CapitaLand has built a strong reputation in Vietnam with its numerous residential projects. Now the Singapore-based firm is hoping to translate this success to grade A offices after acquiring a prime commercial site in the Central Business District of Ho Chi Minh City. The land has already been earmarked for a commercial building.
A 240-metre, international grade A office tower will be developed at the site. There will be a gross floor area of 106,000 square metres at the complex when completed.
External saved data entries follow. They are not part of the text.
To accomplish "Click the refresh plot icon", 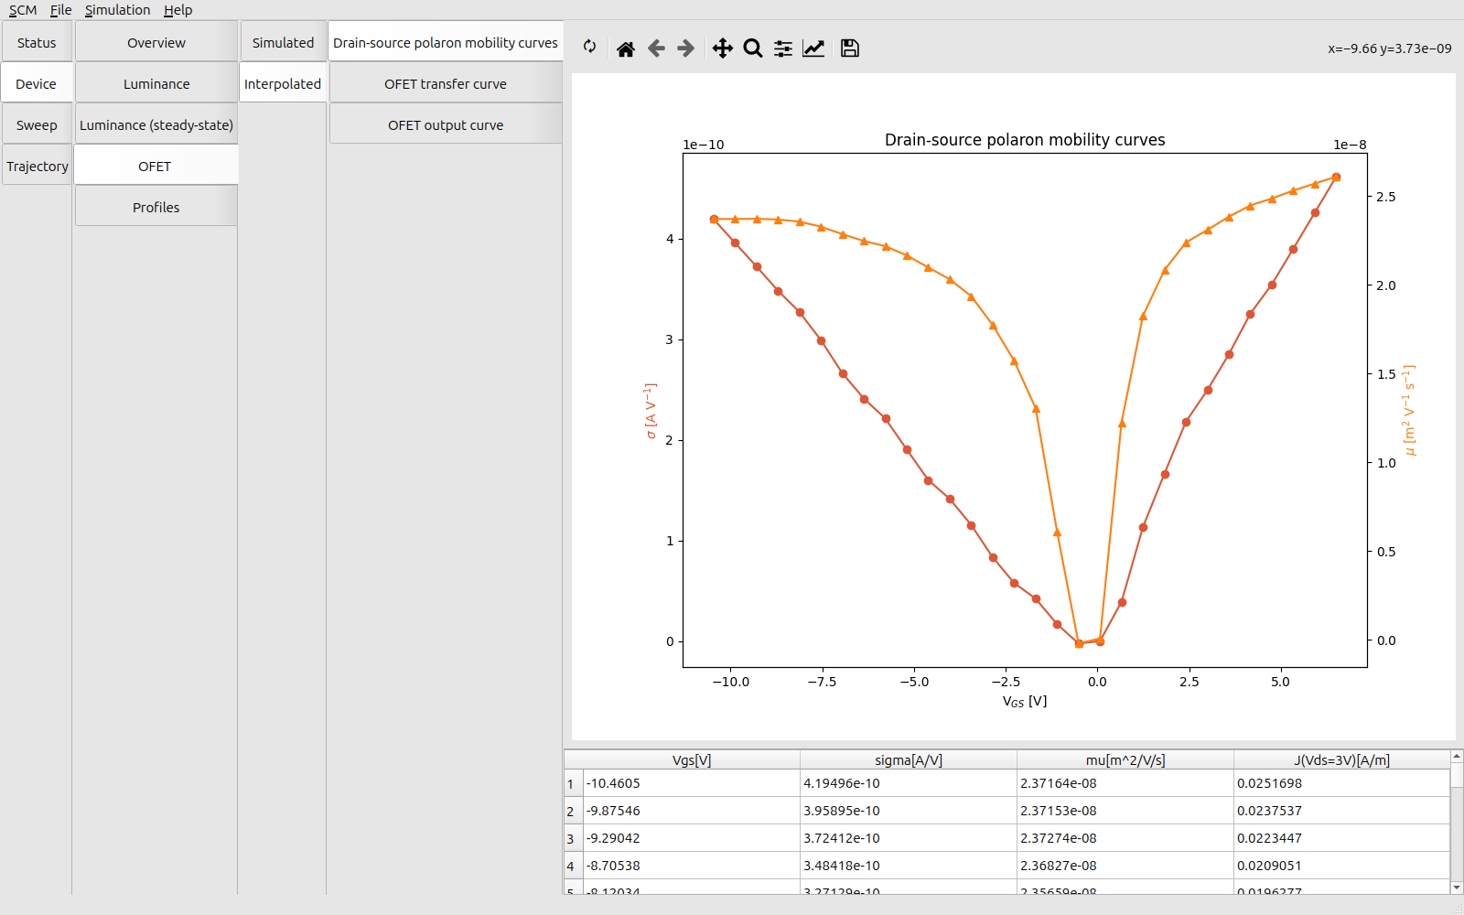I will click(590, 48).
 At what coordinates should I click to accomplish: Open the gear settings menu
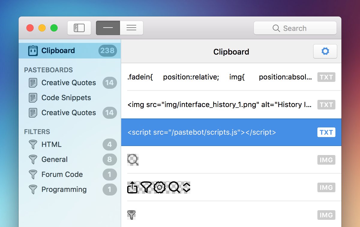pyautogui.click(x=325, y=52)

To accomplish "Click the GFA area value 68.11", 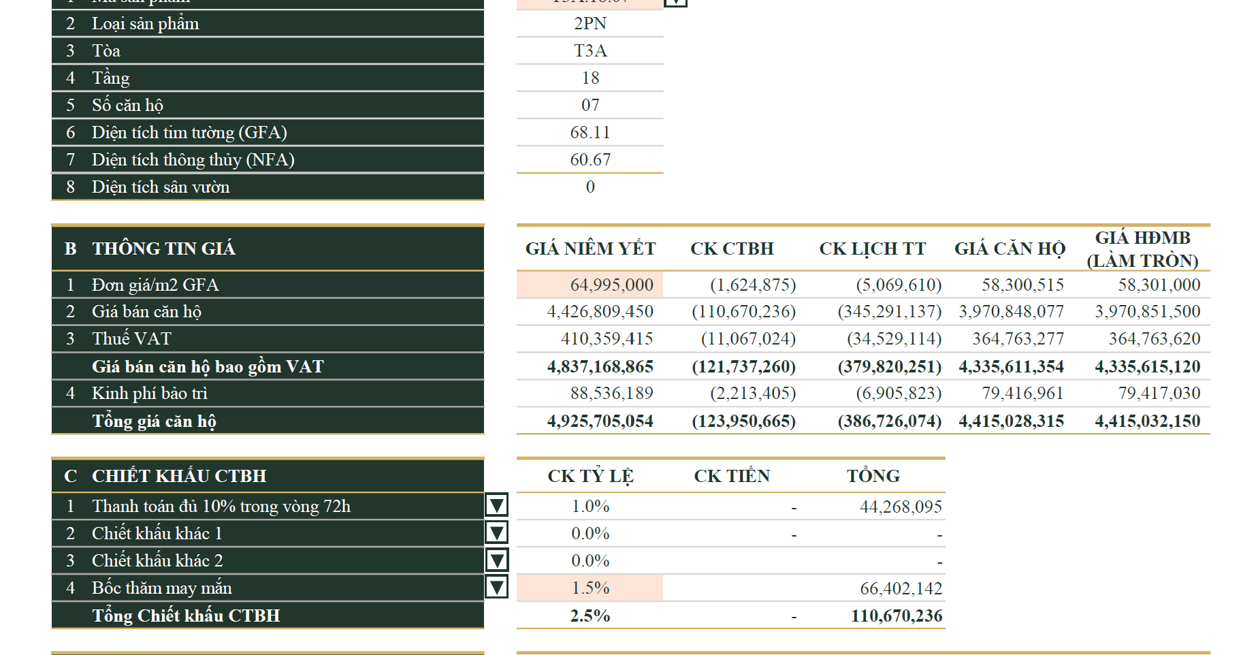I will [590, 132].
CapitaLand revealed that construction would begin sometime in the first quarter of this year with completion expected to occur in 2020.
“The acquisition and development of our first Grade A office tower in a prime location in Ho Chi Minh City, serves to diversify CapitaLand’s portfolio and strengthen our foothold in Vietnam,” Lim Ming Yan, President & Group CEO, CapitaLand Limited stated in a press release. “CapitaLand has a 22-year track record in Vietnam which has delivered to-date, 22 serviced residences, nine residential developments and now, a prime commercial property.”
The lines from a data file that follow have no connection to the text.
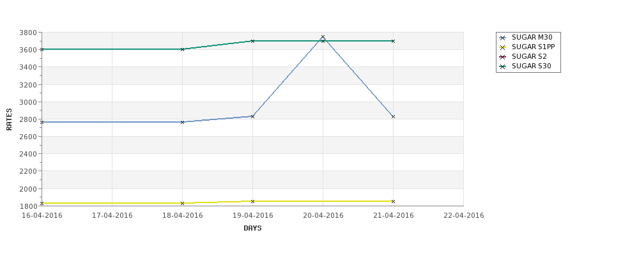Select SUGAR S30 data point on 18-04-2016
This screenshot has width=623, height=274.
pos(182,49)
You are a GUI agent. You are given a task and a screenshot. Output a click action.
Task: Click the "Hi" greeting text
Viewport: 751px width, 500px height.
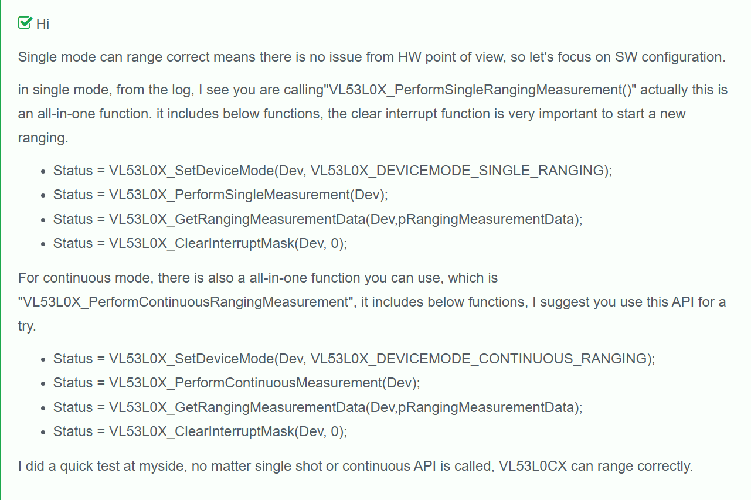tap(43, 24)
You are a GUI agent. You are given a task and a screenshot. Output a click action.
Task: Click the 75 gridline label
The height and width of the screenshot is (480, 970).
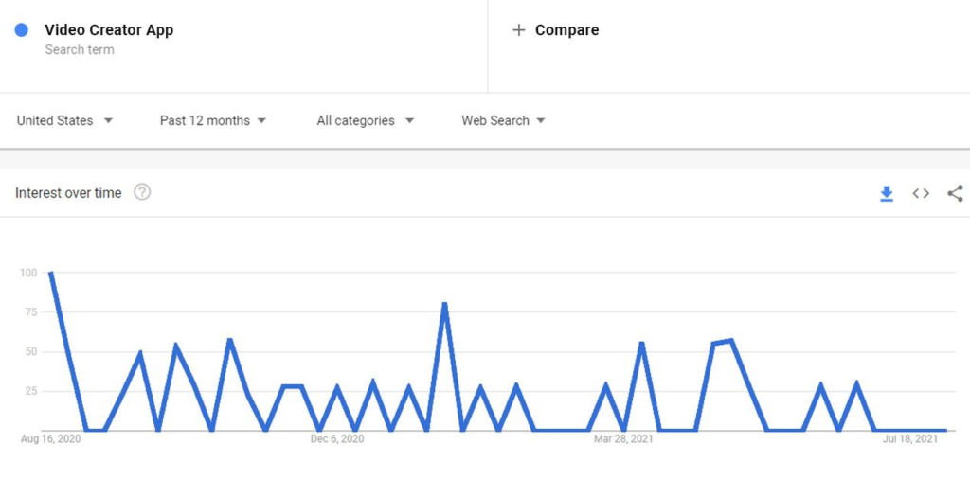(30, 312)
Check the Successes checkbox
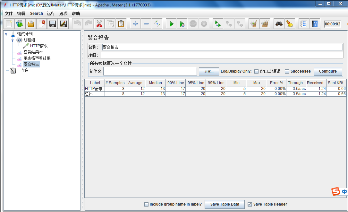 (x=287, y=71)
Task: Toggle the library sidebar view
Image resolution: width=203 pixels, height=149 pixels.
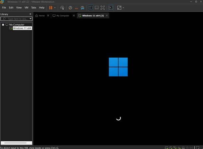Action: pyautogui.click(x=91, y=8)
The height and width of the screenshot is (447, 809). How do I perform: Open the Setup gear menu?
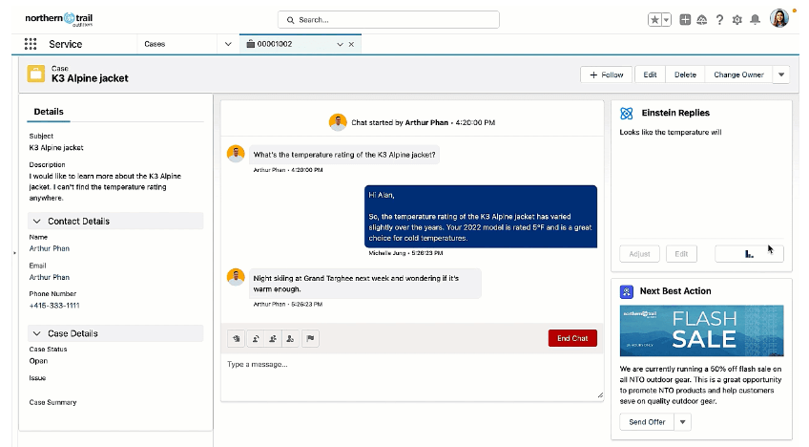[x=736, y=19]
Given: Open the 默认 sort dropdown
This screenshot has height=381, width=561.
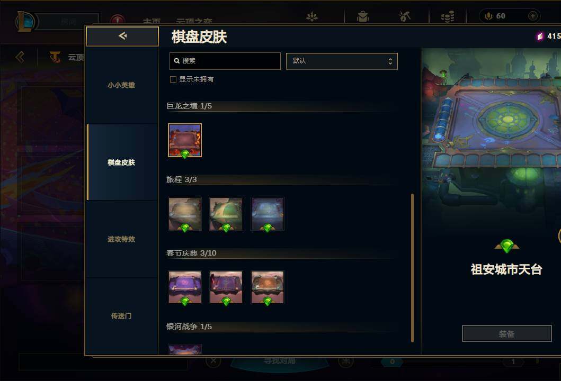Looking at the screenshot, I should (x=342, y=61).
CapitaLand looks to develop an iconic office building
The development will be one of the tallest towers in Ho Chi Minh City when it is completed. It will be located in District 1 and directly connected to a planned metro station. The new office building will also be close to another one of CapitaLand’s notable projects in Vietnam, the Ascott Waterfront Saigon.
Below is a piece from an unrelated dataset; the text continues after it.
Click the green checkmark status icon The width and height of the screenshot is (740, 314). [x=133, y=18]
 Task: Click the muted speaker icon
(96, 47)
“As one of the tallest buildings in Ho Chi Minh City when completed, this commercial development will be the only project in the CBD with unfettered views of the beautiful Saigon River and a direct connection to the future metro line,” Chen Lian Pang, CEO of CapitaLand Vietnam, said. “CapitaLand sees strong potential upside in the office market, particularly in Ho Chi Minh City, given the mismatch between demand and supply of Grade A office buildings. We are confident that our development’s prime address will attract top multinationals, locally incorporated foreign banks and financial institutions.”